A US federal appeals court said on Tuesday the government may obtain cell-site information mobile phone carriers retain on their customers without a probable cause warrant under the Fourth Amendment.
The decision (.pdf) by the 3rd US Circuit Court of Appeals, however, was not an outright Obama administration victory. Lower courts, the three-judge panel wrote, could demand the government show probable cause - the warrant standard - before requiring carriers to release such data to the feds.
The opinion, however, leaves the privacy issue in a legal limbo of sorts. The standard by which the government can access such records - which can be used in criminal prosecutions - is left to the whims of district court judges. Historical cell-site location information, which carriers usually retain for about 18 months, identifies the cell tower to which the customer was connected at the beginning of a call and at the end of the call.
The lower courts across the country have issued conflicting rulings on the topic and will continue to do so without appellate guidance or congressional action. The Philadelphia-based court was the first appeals court to address the issue.
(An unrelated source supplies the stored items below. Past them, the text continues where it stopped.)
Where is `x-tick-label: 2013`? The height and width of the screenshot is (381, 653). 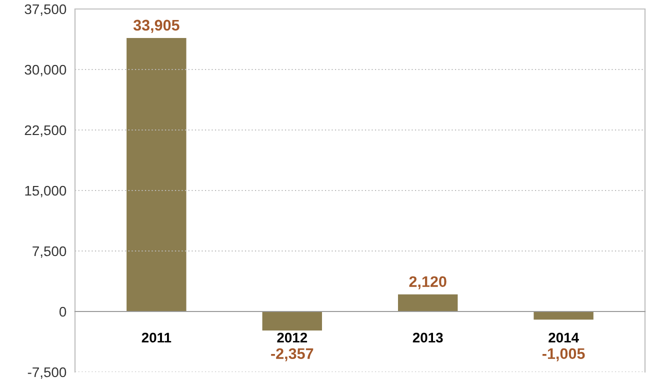
x-tick-label: 2013 is located at coordinates (428, 338).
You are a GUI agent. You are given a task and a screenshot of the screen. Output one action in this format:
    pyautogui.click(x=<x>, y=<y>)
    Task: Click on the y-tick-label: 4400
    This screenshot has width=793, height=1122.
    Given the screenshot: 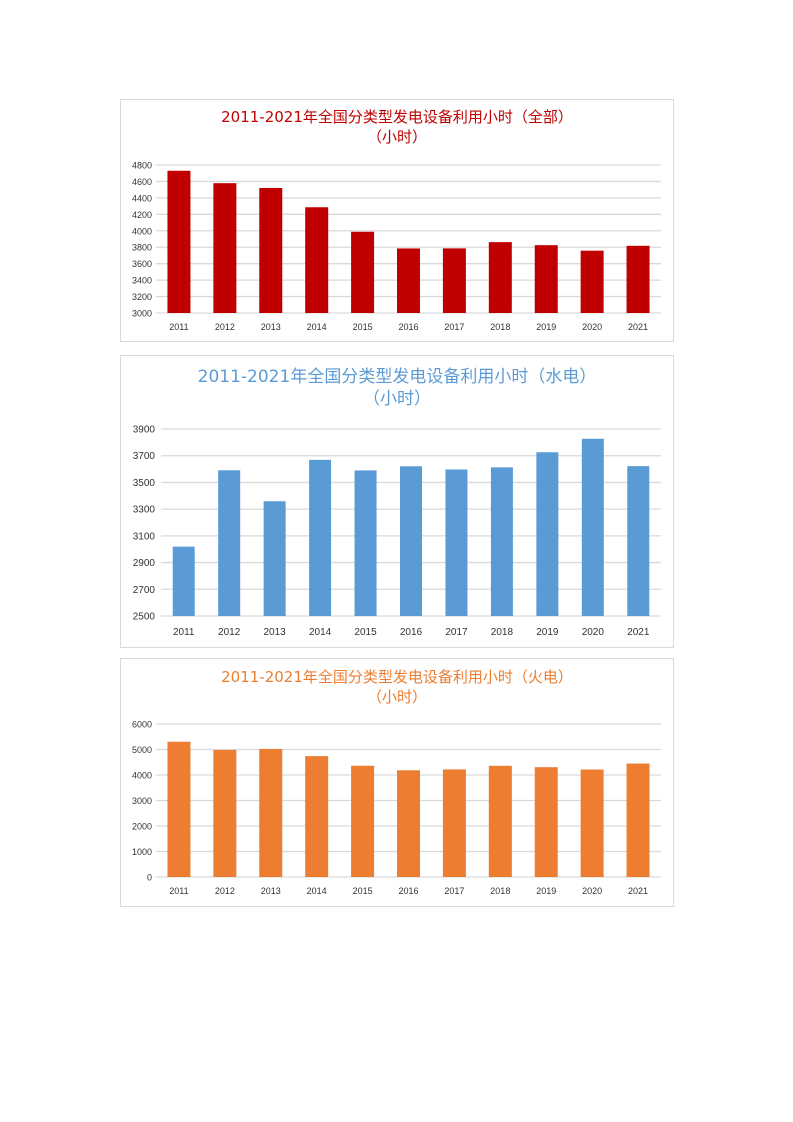 What is the action you would take?
    pyautogui.click(x=142, y=198)
    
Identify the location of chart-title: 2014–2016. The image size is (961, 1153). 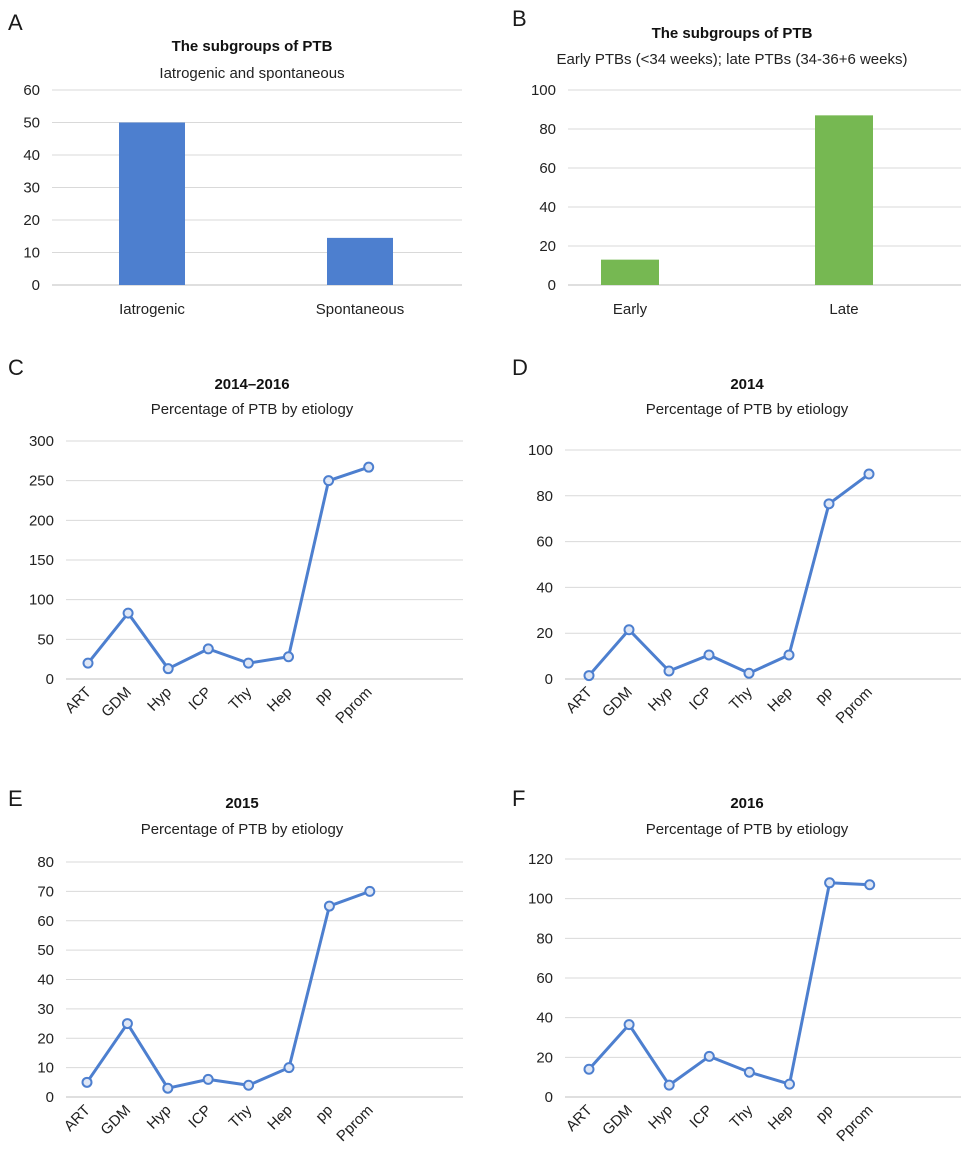
(252, 384).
The Obama administration argued a judge could force a carrier to produce cell-site data on a showing that the information was "relevant and material" to an investigation.
But the appeals court, ruling in a narcotics case, said the Stored Communications Act, the law in question, was vague as to what standard was required.
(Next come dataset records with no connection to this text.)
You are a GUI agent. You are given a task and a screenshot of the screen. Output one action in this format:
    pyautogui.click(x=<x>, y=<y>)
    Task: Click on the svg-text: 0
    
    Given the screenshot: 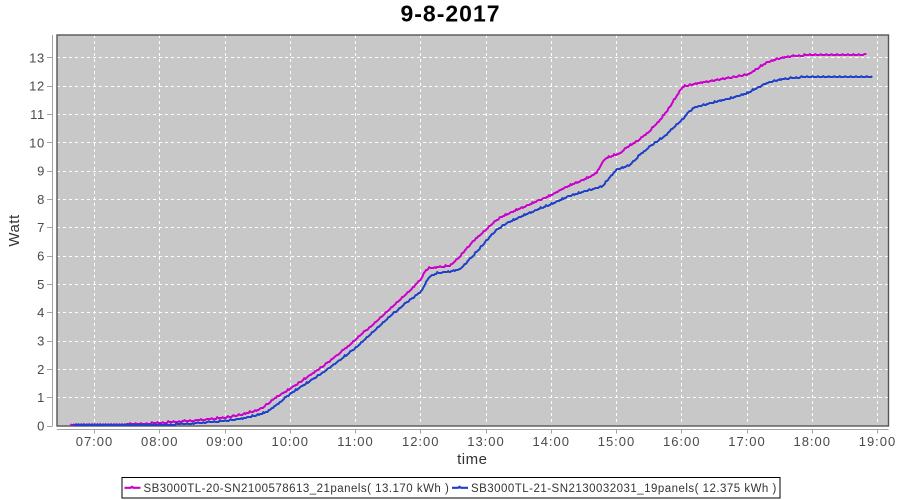 What is the action you would take?
    pyautogui.click(x=41, y=426)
Kevin Bankston, a privacy lawyer with the Electronic Frontier Foundation, which weighed in on the case with a friend-of-the-court brief, said the decision highlights Congress' need to clarify the law.
"What we need at this point is a clear, nationwide standard when it comes to government access to this personal information," he said.
At one point, the appeals court said the law gave judges "the option" to require a warrant showing probable cause. But the court also said it was "stymied by the failure of Congress to make its intention clear".
"The considerations for and against such a requirement would be for Congress to balance," the appeals court wrote. "A court is not the appropriate forum for such balancing, and we decline to take a step as to which Congress is silent."